Моника делает затяжку, выпускает дым, утыкается носом в его плечо. Она старательно избегает прямого контакта глазами, потому что только начала привыкать жить без. Ей кажется, что он пришёл попрощаться, поэтому если сегодня Маркус уйдёт уже навсегда, ей будет легче.

 — Рассказать тебе кое-что?
Расстояние между ничтожно малое, можно чувствовать запах друг друга, можно без вопросов коснуться пальцами, можно проткнуть ножом, только повернись спиной — но они не знали друг о друге почти ничего, чтобы было чем воспользоваться в случае, если захочется сделать больно (у них на это были другие способы).
Эмма улыбается, касаясь кончиками пальцев его шрамов, очерчивая по кругу.
— Однажды жила девочка, которая была совсем некрасива, — негромко, словно кто-то нежелательный может услышать, — так ей говорили.
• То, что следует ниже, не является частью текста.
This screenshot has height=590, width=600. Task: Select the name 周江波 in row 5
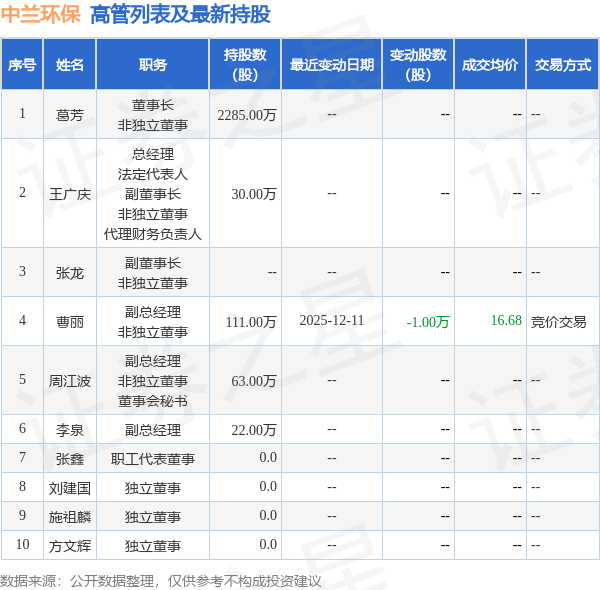pos(70,381)
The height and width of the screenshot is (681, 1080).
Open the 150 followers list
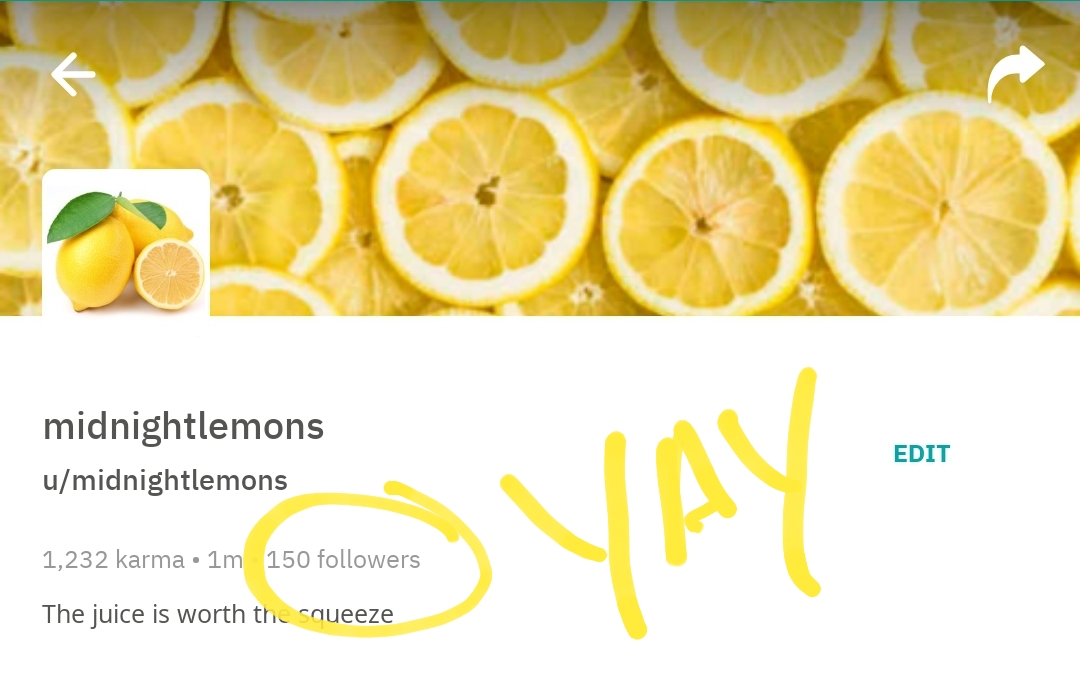pos(343,560)
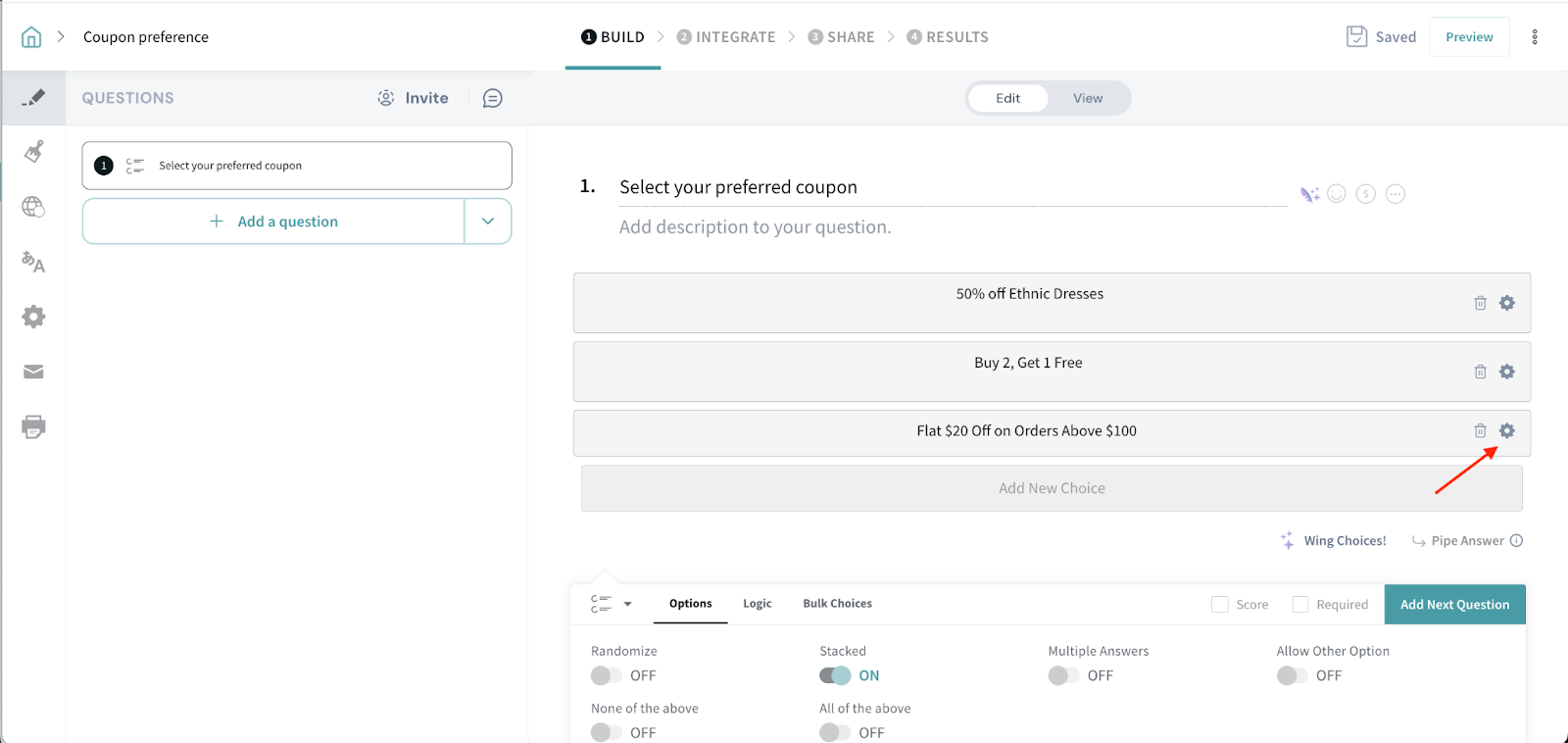This screenshot has height=743, width=1568.
Task: Switch to the View mode toggle
Action: click(1087, 98)
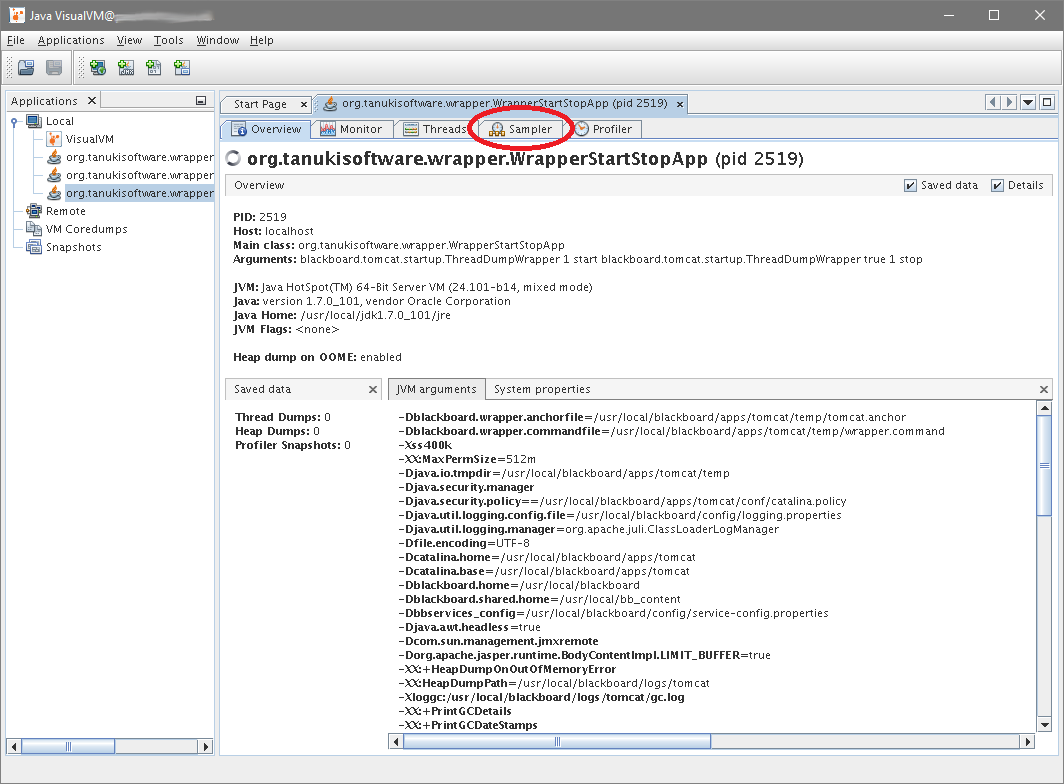This screenshot has height=784, width=1064.
Task: Close the Saved data section
Action: 373,389
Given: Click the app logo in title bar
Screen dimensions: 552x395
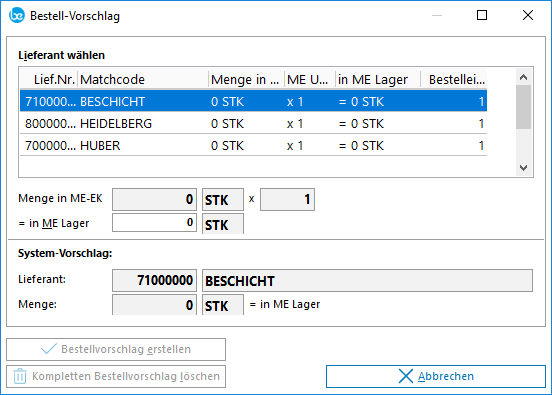Looking at the screenshot, I should (17, 15).
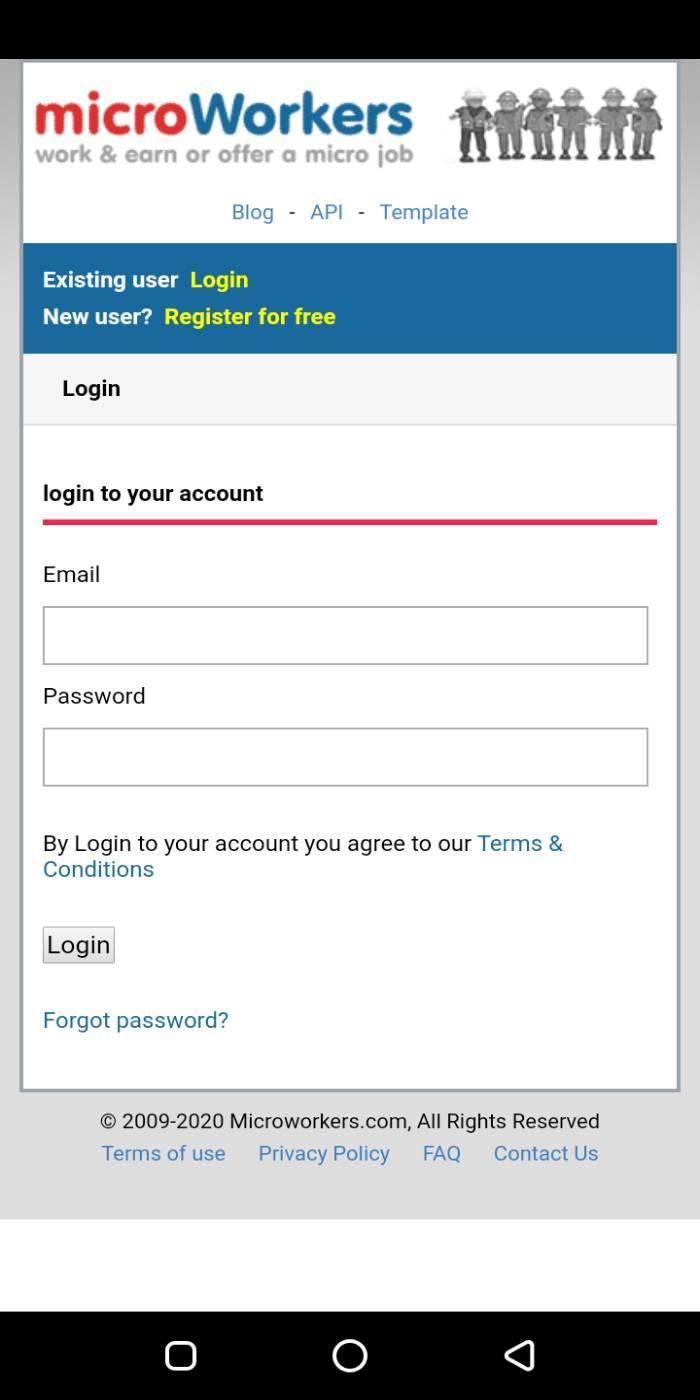Tap the Android Back triangle icon

(519, 1355)
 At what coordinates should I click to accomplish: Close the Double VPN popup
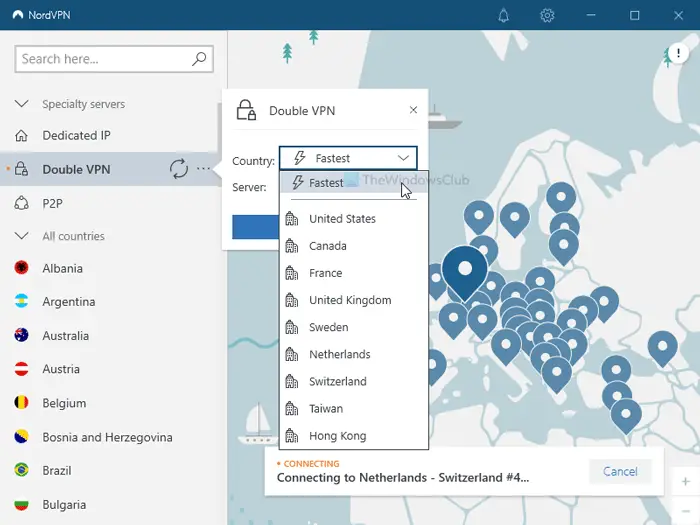click(414, 111)
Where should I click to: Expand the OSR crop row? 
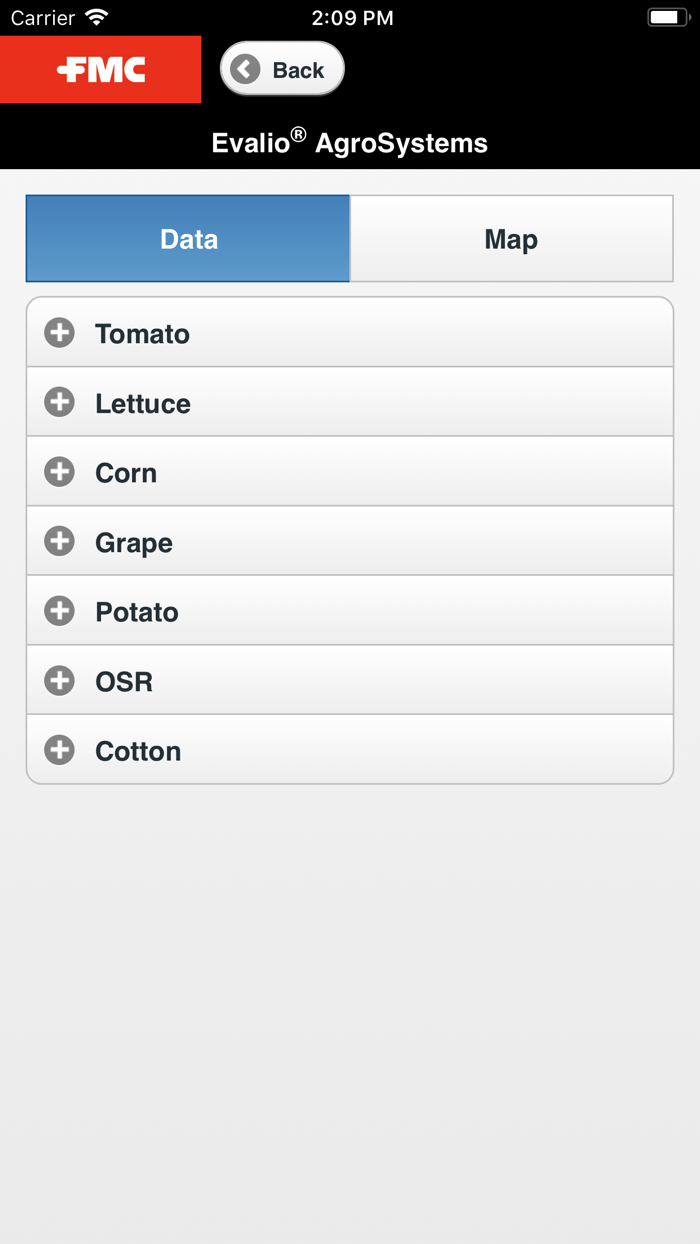pyautogui.click(x=350, y=681)
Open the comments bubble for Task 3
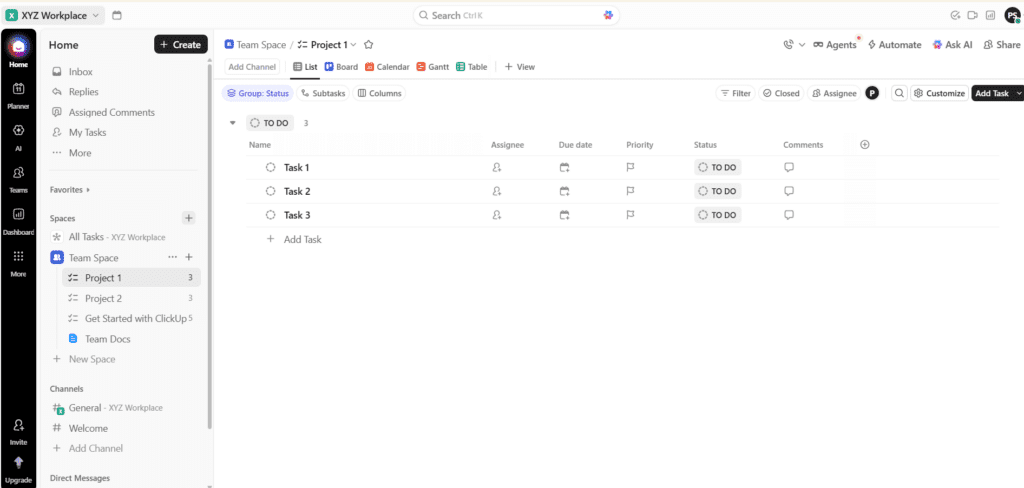This screenshot has width=1024, height=488. (x=789, y=215)
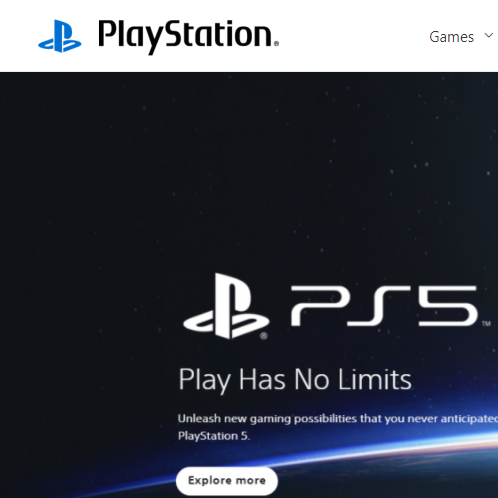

Девочка смотрела на своё отражение в зеркале и ненавидела себя. Девочка плакала, пока над ней смеялись, и не понимала, почему она такая. А потом девочка встретила мальчика, который сказал ей, что она красивая. И девочка поверила ему. Но мальчик ушёл. Потому что уходят все — вот что в конце концов поняла девочка.
Моника нарушает правило и смотрит в глаза — ей кажется, она может увидеть его демонов (они так похожи на её собственных). Моника смотрит в его глаза и ей хочется уничтожить себя.

Однажды Марк снова пропадает — Моника не видит его уже несколько недель и уже приходит к мысли, что не увидит никогда. Прежде чем в её дверь постучат, пройдёт три дня. От Маркуса пахнет сигаретами и чем-то пряным, и она молча впускает его в дом, в свою постель, снова в свою жизнь.
Они лежат рядом, говорят о легендах (Моника шепчет на ухо легенду о русалке), планетах (Марк шепчет, что растворил бы себя на Марсе), кажется говорят о чём угодно, чтобы заполнить эту тишину (в другие дни она казалась такой нужной, но не сейчас), чтобы не подходить к тому, о чём так говорить не хочется, но нужно.

«Ты её любишь?», — они почти никогда не говорили о Ней.
Марку не нравится, что она начинает этот разговор (Марку не нравится, что в доме Моники звучит это имя).

Моника говорит, что лучше бы Марк не приходил.